Nous demandons également une trêve scolaire, avec l’arrêt des expulsions d’habitations pendant l’année scolaire. Nous exigeons l’application du principe de la présomption de minorité pour les mineurs isolés étrangers car normalement ces enfants devraient être protégés et scolarisés. Or ils sont laissés pour compte. Ils risquent leur vie pour venir en France et aller à l’école. Douter automatiquement de leur minorité est une mesure inefficace et destructrice pour ces jeunes et qui est parfaitement injuste quand on sait que 80 % des recours à Paris se soldent par une reconnaissance de minorité. Quel temps perdu ! La France doit être courageuse et renforcer ses valeurs face aux dérives de l’extrême droite.

Nous soutenons l’automatisation du contrat jeune majeur qui prend le relais de la protection de l’enfance. Je pense à Saifoulaye Sow, un jeune Guinéen membre du collectif qui a vécu l’enfer libyen, a vu son frère se faire tuer sous ses yeux, a failli se noyer dans un naufrage et a vécu dans la rue à Paris. Aujourd’hui, il s’est tellement accroché qu’en deux ans, il est entré chez les Compagnons du devoir ! Ces jeunes sont une richesse pour la France, surtout dans des filières pas très attractives mais dont les entreprises ont besoin.

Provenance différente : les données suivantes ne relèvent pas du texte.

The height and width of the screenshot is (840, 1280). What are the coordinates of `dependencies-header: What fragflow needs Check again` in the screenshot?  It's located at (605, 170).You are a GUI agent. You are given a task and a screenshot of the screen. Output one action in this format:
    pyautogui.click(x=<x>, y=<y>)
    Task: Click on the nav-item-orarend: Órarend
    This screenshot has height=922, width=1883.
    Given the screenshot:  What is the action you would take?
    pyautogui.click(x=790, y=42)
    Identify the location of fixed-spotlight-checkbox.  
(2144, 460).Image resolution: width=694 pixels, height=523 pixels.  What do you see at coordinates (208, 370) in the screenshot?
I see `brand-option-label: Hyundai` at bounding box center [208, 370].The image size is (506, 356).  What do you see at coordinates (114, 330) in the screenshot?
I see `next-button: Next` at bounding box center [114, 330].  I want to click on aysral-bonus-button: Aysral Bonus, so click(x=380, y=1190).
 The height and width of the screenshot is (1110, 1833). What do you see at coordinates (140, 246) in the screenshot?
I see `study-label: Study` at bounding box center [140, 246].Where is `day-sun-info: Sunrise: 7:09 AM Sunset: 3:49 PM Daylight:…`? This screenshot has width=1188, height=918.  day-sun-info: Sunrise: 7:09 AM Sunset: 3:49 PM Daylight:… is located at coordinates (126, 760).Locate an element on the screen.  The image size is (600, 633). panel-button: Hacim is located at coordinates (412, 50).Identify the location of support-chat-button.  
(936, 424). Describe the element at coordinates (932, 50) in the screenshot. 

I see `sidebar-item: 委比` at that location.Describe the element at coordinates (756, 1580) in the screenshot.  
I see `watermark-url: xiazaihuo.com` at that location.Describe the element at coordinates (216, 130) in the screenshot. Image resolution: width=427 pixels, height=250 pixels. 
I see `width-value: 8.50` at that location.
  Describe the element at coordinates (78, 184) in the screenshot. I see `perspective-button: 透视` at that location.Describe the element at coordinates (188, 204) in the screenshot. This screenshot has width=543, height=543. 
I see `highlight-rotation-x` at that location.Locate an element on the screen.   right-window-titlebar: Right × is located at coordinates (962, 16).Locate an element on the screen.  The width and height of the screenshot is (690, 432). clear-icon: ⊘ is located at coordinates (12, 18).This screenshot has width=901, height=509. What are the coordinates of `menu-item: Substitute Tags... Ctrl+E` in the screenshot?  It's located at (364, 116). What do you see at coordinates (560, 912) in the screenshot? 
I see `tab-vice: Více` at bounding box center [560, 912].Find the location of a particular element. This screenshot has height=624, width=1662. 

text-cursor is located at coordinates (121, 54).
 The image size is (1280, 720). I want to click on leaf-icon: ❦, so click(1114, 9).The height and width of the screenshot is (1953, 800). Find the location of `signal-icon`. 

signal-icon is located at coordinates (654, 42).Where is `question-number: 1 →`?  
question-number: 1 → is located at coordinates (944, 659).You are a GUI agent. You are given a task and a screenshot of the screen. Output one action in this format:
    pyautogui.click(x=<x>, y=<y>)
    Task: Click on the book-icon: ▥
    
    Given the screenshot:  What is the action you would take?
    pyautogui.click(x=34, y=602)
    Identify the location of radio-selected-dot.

Enfin, nous prônons la lutte contre le harcèlement raciste dans les écoles, puisque ces enfants font l’objet de propos insultants, se retrouvent isolés… Moi-même j’ai eu une classe entière contre moi. Cela favorise le décrochage scolaire. Nous avons donc construit un module de sensibilisation dans les écoles, afin d’impliquer les autres élèves et leur montrer qu’ils peuvent agir à leur échelle, dans une logique bienveillante. À terme, nous aimerions que des établissements s’engagent en faveur des valeurs du collectif et créent un réseau d’écoles inclusives.